Thursday, February 12, 2015

Slant Poetry Exercise #3: Unusual but True Love Poem



Valentine for Ernest Mann
by Naomi Shihab Nye


You can't order a poem like you order a taco.
Walk up to the counter, say, "I'll take two"
and expect it to be handed back to you
on a shiny plate.

Still, I like your spirit.
Anyone who says, "Here's my address,
write me a poem," deserves something in reply.
So I'll tell you a secret instead:
poems hide. In the bottoms of our shoes,
they are sleeping. They are the shadows
drifting across our ceilings the moment
before we wake up. What we have to do
is live in a way that lets us find them.

Once I knew a man who gave his wife
two skunks for a valentine.
He couldn't understand why she was crying.
"I thought they had such beautiful eyes."
And he was serious. He was a serious man
who lived in a serious way. Nothing was ugly
just because the world said so. He really
liked those skunks. So, he re-invented them
as valentines and they became beautiful.
At least, to him. And the poems that had been hiding
in the eyes of skunks for centuries
crawled out and curled up at his feet.

Maybe if we re-invent whatever our lives give us
we find poems. Check your garage, the odd sock
in your drawer, the person you almost like, but not quite.
And let me know.


THE FLEA.
by John Donne

M
ARK but this flea, and mark in this,
How little that which thou deniest me is ;
It suck'd me first, and now sucks thee,
And in this flea our two bloods mingled be.
Thou know'st that this cannot be said
A sin, nor shame, nor loss of maidenhead ;
    Yet this enjoys before it woo,
    And pamper'd swells with one blood made of two ;
    And this, alas ! is more than we would do.

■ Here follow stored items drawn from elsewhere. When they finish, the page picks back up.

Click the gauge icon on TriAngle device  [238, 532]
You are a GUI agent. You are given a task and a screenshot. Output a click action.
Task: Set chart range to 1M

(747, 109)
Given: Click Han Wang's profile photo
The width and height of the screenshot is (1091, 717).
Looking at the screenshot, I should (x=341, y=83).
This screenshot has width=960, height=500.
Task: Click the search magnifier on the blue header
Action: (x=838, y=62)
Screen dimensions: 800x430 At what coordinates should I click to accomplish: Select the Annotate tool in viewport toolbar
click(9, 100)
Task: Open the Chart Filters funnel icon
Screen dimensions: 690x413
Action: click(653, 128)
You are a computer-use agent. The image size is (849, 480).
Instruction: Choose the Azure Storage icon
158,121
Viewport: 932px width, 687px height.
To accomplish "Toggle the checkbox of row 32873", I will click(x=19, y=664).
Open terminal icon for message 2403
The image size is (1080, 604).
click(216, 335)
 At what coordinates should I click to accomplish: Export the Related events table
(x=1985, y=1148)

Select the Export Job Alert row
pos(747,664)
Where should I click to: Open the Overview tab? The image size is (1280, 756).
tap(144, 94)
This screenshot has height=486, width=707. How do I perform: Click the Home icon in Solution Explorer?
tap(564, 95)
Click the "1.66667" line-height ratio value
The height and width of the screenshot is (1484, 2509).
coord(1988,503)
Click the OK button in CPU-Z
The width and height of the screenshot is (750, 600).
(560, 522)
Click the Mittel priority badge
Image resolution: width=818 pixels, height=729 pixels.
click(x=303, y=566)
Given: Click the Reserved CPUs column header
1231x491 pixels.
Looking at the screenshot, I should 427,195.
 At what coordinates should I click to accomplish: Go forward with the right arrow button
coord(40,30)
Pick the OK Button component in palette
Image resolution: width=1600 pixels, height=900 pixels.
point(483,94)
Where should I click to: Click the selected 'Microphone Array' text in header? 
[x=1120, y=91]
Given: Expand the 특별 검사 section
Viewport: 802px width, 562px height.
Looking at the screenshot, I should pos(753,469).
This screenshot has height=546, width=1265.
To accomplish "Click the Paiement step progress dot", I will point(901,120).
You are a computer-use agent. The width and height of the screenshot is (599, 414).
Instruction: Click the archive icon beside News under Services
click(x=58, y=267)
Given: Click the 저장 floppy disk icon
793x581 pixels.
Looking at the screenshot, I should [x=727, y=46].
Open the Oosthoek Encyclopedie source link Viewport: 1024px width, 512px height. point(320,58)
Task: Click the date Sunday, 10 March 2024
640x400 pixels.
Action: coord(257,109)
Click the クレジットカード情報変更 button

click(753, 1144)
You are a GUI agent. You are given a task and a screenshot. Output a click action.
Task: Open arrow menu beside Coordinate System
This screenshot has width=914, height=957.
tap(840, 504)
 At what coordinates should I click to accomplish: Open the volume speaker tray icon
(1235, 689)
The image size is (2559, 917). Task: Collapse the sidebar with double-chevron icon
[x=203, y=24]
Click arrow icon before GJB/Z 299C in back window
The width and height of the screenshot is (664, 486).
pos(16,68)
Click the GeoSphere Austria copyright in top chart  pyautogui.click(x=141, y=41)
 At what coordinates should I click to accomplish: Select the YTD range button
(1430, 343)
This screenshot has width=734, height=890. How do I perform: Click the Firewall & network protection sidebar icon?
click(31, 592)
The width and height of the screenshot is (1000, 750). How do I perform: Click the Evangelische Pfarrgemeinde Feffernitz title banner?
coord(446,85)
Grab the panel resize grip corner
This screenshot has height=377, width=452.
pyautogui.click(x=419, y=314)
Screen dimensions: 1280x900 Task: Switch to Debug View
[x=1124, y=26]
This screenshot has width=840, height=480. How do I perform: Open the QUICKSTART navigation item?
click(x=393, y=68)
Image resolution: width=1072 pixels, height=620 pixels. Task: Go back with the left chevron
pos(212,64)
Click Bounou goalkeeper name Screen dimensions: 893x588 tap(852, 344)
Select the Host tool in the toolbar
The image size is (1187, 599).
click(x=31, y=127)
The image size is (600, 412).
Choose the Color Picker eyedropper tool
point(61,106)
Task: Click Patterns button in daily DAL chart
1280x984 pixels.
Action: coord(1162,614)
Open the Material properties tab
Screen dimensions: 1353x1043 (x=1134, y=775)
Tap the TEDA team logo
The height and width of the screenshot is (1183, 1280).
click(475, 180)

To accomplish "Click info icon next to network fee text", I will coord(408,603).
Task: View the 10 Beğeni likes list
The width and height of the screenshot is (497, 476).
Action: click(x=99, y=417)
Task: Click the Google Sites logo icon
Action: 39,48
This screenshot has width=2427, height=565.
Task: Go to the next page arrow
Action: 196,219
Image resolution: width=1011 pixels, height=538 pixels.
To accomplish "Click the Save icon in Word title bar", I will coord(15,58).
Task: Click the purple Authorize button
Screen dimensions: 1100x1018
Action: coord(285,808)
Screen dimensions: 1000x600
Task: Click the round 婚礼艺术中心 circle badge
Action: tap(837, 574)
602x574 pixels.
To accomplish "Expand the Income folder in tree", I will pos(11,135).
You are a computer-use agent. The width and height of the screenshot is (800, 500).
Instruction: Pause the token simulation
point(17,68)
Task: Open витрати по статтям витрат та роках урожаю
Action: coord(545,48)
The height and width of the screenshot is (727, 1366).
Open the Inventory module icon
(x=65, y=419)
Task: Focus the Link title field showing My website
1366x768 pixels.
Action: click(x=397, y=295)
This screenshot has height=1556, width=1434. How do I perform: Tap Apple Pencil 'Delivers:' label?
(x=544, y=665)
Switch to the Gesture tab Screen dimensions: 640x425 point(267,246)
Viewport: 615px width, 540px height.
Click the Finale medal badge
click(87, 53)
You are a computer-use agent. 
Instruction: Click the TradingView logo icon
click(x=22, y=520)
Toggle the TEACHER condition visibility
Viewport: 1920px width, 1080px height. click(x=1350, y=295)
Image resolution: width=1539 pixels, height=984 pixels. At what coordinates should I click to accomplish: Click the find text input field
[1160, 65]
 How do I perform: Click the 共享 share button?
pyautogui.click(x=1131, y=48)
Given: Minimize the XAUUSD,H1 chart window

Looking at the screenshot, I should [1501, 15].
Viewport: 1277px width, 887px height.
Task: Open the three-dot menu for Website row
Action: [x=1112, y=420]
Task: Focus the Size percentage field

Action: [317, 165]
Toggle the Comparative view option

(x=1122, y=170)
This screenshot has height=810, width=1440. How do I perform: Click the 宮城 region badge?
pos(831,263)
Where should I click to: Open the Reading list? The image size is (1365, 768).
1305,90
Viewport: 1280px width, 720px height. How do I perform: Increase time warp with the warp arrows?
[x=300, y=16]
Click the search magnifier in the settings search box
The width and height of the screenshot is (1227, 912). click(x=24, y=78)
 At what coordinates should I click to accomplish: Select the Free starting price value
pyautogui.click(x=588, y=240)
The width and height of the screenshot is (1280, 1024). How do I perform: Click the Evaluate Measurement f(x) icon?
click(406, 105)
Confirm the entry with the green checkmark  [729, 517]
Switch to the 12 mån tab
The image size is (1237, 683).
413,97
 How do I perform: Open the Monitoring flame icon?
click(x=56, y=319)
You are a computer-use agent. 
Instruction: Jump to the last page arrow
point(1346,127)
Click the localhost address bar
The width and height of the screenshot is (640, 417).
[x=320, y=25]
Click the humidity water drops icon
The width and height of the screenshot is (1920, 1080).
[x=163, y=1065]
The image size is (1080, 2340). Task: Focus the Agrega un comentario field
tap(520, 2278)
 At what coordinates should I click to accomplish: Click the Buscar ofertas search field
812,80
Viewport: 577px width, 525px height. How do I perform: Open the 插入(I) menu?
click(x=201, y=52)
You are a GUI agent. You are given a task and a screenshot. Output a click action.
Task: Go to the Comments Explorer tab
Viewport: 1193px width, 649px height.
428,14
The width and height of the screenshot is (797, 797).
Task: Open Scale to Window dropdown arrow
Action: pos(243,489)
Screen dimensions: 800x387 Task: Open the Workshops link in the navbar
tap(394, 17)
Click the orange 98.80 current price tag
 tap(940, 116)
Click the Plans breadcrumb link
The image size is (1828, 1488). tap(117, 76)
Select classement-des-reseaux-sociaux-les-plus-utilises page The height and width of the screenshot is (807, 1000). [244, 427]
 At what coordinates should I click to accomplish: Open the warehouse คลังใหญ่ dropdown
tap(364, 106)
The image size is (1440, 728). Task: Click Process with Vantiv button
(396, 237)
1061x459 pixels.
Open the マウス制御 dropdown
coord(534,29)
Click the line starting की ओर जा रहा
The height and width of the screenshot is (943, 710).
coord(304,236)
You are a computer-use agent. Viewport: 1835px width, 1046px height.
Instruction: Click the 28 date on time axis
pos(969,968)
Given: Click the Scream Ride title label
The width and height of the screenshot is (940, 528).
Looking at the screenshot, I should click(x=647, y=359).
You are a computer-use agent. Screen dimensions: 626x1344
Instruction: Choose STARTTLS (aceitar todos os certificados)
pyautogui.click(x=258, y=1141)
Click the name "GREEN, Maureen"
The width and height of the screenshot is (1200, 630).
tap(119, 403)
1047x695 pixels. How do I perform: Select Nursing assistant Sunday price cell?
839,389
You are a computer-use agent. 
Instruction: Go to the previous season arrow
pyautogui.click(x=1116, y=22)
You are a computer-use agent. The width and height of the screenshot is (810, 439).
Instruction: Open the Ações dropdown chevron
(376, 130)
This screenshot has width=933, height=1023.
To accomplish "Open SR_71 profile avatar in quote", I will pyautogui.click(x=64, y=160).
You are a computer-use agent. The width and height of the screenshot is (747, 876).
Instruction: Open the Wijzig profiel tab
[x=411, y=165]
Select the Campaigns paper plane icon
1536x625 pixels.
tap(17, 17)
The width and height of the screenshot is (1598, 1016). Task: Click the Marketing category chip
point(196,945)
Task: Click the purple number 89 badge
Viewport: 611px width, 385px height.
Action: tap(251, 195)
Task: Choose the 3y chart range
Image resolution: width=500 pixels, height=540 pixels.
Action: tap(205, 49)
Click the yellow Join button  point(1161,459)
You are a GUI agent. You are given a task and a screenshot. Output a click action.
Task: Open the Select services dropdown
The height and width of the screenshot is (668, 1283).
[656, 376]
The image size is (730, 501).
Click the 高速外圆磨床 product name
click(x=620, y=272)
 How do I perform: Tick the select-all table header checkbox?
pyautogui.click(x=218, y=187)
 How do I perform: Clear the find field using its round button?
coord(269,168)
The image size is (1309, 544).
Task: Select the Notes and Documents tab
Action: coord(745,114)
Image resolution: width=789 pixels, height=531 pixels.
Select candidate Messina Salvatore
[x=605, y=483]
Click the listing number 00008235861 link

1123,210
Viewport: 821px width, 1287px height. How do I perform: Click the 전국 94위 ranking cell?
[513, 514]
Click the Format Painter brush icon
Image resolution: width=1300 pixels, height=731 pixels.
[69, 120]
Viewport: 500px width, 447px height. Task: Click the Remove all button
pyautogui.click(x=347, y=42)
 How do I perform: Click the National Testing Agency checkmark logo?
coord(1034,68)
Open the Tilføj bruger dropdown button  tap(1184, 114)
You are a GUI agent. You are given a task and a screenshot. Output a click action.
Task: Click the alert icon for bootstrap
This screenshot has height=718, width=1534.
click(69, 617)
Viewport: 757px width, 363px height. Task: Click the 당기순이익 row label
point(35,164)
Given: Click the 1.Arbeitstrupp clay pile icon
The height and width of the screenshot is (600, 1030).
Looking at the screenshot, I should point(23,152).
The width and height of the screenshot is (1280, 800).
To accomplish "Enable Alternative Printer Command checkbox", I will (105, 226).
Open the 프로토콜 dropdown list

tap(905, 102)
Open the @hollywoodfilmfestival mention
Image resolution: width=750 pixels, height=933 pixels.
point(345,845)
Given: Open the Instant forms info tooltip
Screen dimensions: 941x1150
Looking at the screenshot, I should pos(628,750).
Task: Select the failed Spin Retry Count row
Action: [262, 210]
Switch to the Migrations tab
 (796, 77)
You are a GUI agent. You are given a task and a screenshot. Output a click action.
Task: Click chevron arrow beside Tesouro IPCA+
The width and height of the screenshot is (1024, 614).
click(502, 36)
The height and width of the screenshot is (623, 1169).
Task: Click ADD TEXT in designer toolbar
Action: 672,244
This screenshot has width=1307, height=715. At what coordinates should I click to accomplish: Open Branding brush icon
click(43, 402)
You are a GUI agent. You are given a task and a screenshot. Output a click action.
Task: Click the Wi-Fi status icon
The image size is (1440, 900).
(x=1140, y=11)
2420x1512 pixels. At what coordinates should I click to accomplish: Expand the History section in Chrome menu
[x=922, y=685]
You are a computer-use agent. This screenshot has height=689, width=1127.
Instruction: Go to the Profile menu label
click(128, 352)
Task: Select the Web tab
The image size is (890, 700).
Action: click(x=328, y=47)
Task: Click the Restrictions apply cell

O stay, three lives in one flea spare,
Where we almost, yea, more than married are.
This flea is you and I, and this
Our marriage bed, and marriage temple is.
Though parents grudge, and you, we're met,
And cloister'd in these living walls of jet.
    Though use make you apt to kill me,
    Let not to that self-murder added be,
    And sacrilege, three sins in killing three.

Cruel and sudden, hast thou since
Purpled thy nail in blood of innocence?
Wherein could this flea guilty be,
Except in that drop which it suck'd from thee?
Yet thou triumph'st, and say'st that thou
Find'st not thyself nor me the weaker now.
'Tis true ; then learn how false fears be ;
Just so much honour, when thou yield'st to me,
Will waste, as this flea's death took life from thee.
 
My mistress’ eyes are nothing like the sun (Sonnet 130)
by William Shakespeare

 
My mistress’ eyes are nothing like the sun;
Coral is far more red than her lips’ red;
If snow be white, why then her breasts are dun;
If hairs be wires, black wires grow on her head.
I have seen roses damasked, red and white,
But no such roses see I in her cheeks;
And in some perfumes is there more delight
Than in the breath that from my mistress reeks.
I love to hear her speak, yet well I know
That music hath a far more pleasing sound;
I grant I never saw a goddess go;
My mistress when she walks treads on the ground.
     And yet, by heaven, I think my love as rare
     As any she belied with false compare.
 
 "My love is building a building"
by E.E. Cummings 
[For precise formatting of the poem click the link.]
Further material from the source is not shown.